Villages and remote areas have been the hardest hit by the mobilization. It was recommended, according to Meduza sources, to recruit minimally from regional centers: "they’re going through rural areas, there is no media, opposition and more support [for the war]."

Military commissars were criticized by several regional leaders, in particular in Krasnodar, Vladimir, Belgorod and Tyumen regions.
"Protests by mothers broke out in Dagestan, Yakutia and even Chechnya, where, it would seem, everything had been 'mummified'."
Оver 3% of the entire male population aged 18-50 years were drafted in Sevastopol, the largest proportion of draftees of all Russian regions. Source: Wiki Commons
The suppression of the mothers’ protests always comes with very high costs – at least politically. It is telling that in all these cases, the leaders of the ethnic regions, regardless of what they usually proclaim, took up a position in solidarity with their peoples and in one way or another criticized the Ministry of Defense or even the federal center for how the mobilization was organized.

» **Data section**:
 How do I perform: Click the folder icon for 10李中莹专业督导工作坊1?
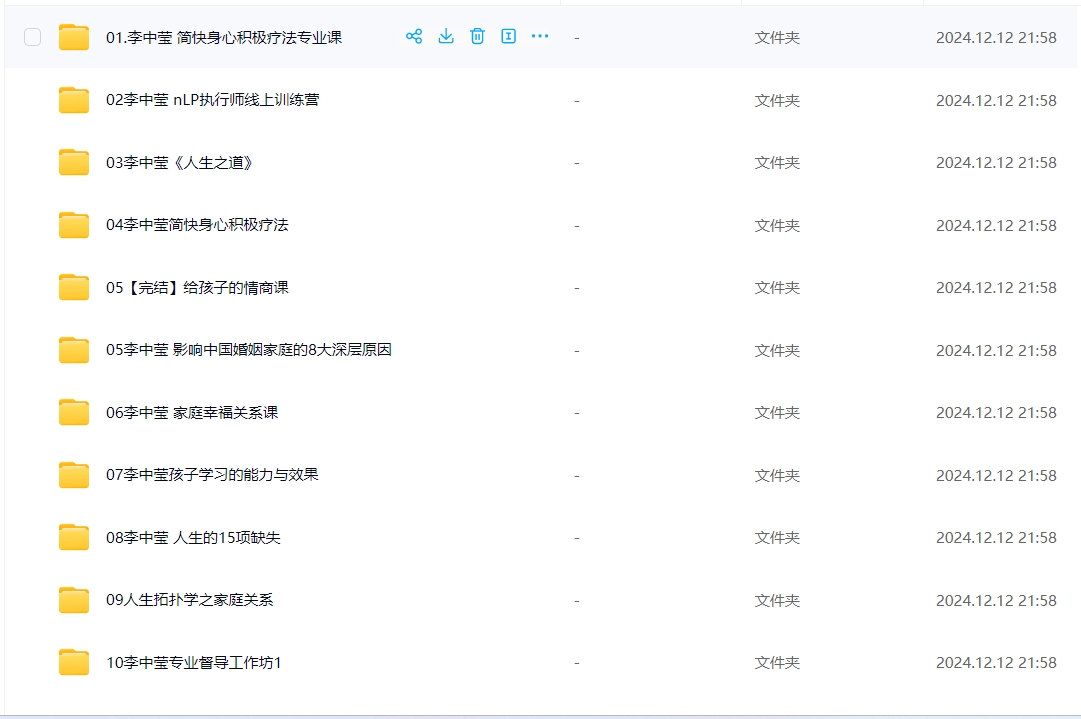74,662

» **Tasks to perform**:
- A) In the passage on Russia's mobilization, what does the stretch from "Villages and remote" through "and Tyumen regions." read like when "regional leaders" is switched to "provincial governors"?
- B) Answer these about the passage on Russia's mobilization:
(i) Which areas have been the hardest hit by the mobilization?
(ii) In which regions did leaders criticize military commissars?
(iii) Where did protests by mothers break out?

» **Solutions to the exercise**:
- A)
Villages and remote areas have been the hardest hit by the mobilization. It was recommended, according to Meduza sources, to recruit minimally from regional centers: "they’re going through rural areas, there is no media, opposition and more support [for the war]."

Military commissars were criticized by several provincial governors, in particular in Krasnodar, Vladimir, Belgorod and Tyumen regions.

- B)
(i) Villages and remote areas.
(ii) Krasnodar, Vladimir, Belgorod and Tyumen regions.
(iii) Dagestan, Yakutia and Chechnya.